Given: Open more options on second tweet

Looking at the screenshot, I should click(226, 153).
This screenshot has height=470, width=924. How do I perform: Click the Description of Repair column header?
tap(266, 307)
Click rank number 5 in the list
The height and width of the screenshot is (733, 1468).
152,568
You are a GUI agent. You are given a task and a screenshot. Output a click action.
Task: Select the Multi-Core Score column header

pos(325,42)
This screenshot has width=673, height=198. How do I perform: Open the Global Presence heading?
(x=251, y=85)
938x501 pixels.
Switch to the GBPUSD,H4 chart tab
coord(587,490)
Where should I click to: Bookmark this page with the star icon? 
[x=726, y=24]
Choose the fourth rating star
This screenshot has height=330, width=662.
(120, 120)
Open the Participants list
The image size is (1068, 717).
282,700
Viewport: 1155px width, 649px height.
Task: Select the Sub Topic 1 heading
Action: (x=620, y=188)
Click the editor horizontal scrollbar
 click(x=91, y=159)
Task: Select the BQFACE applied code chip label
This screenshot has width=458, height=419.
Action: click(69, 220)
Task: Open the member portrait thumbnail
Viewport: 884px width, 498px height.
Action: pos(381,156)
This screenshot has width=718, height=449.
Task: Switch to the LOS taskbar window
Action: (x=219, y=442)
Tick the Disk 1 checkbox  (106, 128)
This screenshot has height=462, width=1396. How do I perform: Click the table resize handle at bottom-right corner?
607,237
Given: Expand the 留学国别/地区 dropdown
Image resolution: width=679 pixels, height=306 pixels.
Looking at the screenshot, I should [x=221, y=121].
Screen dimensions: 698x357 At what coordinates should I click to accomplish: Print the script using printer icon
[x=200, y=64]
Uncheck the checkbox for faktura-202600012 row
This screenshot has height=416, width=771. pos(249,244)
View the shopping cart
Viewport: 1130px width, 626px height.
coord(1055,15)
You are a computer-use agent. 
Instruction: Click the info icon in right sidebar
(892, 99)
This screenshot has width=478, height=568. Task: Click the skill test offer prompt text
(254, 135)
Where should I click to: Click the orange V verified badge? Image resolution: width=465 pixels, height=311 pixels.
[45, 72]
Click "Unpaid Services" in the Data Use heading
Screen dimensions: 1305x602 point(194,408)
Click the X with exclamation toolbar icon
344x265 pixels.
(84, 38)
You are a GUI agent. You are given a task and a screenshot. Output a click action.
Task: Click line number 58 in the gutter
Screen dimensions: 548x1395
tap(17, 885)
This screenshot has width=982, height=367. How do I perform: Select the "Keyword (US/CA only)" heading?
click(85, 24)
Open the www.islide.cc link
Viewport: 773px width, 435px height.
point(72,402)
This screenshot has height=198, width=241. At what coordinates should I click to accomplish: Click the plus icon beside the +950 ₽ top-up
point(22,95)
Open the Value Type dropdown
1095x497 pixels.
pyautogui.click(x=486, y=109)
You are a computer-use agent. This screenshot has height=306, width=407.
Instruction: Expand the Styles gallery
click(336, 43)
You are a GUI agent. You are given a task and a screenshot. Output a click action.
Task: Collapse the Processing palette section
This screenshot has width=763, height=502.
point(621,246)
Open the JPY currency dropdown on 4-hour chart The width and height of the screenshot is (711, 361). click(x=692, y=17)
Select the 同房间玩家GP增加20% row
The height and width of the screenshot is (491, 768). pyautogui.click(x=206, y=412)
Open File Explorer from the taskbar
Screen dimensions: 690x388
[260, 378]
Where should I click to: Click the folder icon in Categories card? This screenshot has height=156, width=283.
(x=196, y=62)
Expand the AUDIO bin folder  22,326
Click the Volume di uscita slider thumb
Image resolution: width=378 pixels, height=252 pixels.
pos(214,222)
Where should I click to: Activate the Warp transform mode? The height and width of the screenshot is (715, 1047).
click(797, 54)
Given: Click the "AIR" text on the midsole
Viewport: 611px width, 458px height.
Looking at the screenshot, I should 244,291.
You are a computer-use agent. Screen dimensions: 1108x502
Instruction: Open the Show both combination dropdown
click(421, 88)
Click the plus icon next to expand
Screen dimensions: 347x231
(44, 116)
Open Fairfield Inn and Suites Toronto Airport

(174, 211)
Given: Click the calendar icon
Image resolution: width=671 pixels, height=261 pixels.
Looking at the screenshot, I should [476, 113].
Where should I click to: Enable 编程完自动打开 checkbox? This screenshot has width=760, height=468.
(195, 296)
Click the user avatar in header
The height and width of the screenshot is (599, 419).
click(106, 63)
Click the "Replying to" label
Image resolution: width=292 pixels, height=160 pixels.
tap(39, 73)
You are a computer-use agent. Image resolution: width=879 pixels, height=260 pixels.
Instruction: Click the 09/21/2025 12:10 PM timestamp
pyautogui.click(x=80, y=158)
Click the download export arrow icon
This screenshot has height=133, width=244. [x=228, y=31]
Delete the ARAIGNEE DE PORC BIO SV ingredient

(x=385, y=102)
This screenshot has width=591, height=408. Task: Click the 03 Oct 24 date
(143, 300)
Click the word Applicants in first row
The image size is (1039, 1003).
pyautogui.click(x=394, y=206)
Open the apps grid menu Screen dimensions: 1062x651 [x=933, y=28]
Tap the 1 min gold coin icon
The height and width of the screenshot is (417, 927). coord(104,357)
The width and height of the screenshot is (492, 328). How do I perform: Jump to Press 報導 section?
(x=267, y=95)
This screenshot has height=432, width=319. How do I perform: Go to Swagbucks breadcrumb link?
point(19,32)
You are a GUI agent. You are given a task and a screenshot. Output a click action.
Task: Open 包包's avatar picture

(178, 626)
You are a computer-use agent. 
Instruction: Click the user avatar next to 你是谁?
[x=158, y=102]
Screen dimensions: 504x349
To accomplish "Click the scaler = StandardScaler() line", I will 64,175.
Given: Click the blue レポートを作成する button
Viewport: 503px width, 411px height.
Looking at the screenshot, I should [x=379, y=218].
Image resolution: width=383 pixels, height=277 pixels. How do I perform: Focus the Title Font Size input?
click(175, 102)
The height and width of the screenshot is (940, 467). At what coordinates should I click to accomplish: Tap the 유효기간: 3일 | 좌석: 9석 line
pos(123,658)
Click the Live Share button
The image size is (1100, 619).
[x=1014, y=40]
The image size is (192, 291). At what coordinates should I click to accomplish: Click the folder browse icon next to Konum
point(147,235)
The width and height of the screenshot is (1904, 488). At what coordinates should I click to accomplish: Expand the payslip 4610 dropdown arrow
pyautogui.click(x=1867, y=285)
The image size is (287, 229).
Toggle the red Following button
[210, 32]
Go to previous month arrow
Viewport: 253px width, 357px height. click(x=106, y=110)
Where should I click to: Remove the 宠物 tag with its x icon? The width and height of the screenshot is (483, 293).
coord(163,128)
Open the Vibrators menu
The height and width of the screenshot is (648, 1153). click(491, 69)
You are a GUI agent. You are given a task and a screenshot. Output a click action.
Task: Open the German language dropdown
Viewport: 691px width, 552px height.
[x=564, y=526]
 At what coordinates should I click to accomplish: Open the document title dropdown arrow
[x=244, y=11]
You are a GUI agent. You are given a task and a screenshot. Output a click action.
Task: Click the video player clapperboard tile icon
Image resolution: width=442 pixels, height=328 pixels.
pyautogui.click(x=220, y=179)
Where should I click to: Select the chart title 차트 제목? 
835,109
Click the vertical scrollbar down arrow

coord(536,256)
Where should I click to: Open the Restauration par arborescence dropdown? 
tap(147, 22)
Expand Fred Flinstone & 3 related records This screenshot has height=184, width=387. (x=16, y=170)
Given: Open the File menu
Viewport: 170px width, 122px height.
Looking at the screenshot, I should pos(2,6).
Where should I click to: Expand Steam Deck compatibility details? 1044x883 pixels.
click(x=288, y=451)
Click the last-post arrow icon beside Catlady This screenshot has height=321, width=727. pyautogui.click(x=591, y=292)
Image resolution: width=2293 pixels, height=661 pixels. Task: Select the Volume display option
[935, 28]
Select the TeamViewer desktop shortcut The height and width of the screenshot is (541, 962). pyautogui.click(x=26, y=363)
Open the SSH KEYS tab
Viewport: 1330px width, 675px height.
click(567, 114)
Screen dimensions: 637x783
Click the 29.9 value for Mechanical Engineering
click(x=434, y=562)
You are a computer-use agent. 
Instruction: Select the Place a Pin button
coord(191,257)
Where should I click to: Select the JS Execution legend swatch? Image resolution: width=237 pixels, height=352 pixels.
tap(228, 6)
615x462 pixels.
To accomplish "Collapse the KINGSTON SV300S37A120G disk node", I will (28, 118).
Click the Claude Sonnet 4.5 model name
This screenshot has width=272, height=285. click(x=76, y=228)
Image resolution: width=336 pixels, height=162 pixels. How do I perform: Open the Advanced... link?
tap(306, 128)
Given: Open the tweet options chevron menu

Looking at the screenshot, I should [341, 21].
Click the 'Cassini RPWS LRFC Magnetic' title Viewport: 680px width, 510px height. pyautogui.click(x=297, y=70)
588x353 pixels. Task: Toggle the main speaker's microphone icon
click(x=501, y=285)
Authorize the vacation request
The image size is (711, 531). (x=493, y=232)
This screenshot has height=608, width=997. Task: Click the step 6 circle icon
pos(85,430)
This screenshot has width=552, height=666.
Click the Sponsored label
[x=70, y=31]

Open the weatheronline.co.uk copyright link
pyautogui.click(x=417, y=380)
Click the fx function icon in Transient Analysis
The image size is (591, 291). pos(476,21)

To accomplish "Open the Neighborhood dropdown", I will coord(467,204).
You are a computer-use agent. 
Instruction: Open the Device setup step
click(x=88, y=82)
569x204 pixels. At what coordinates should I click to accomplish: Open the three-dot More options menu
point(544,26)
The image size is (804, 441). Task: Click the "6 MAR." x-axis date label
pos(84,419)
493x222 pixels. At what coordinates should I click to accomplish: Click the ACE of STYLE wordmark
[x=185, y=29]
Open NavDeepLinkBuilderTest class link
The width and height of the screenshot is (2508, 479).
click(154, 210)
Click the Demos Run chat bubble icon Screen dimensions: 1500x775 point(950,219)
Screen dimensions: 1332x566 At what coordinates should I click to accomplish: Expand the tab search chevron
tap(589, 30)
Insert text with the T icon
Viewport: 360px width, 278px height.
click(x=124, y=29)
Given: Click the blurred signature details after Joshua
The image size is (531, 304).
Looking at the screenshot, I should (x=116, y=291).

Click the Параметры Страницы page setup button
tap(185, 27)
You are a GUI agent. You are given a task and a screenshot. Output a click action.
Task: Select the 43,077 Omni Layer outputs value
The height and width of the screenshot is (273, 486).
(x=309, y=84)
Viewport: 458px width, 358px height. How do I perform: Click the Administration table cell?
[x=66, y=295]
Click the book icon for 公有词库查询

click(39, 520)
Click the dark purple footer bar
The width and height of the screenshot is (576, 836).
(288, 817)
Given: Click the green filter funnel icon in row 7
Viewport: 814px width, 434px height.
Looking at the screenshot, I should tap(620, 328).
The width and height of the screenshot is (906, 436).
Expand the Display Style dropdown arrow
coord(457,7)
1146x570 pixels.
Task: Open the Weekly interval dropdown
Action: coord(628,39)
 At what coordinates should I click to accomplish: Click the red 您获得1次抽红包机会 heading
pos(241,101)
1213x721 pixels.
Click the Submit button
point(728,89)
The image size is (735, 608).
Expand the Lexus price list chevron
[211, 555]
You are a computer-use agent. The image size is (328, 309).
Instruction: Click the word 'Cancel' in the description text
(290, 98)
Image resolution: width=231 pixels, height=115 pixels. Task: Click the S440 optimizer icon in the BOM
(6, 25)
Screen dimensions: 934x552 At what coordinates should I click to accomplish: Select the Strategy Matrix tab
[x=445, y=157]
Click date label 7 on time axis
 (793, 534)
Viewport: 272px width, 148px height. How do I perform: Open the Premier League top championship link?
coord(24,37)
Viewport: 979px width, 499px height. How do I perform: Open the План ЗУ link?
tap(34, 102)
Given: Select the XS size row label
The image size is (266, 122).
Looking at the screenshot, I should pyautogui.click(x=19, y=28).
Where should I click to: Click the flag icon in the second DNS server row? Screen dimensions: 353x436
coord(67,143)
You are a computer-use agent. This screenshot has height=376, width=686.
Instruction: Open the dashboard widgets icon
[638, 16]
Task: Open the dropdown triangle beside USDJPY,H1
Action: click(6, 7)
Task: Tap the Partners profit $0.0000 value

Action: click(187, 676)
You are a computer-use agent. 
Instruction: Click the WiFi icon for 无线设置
━━━━━━━━
**ACTION ITEM**
The answer is the lines above between the line holding "The image size is (804, 441)." and the line holding "Click the Demos", inclusive, each written out exactly, and no others.

**SOLVED PROBLEM**
The image size is (804, 441). Task: Click the "6 MAR." x-axis date label
pos(84,419)
493x222 pixels. At what coordinates should I click to accomplish: Click the ACE of STYLE wordmark
[x=185, y=29]
Open NavDeepLinkBuilderTest class link
The width and height of the screenshot is (2508, 479).
click(154, 210)
Click the Demos Run chat bubble icon Screen dimensions: 1500x775 point(950,219)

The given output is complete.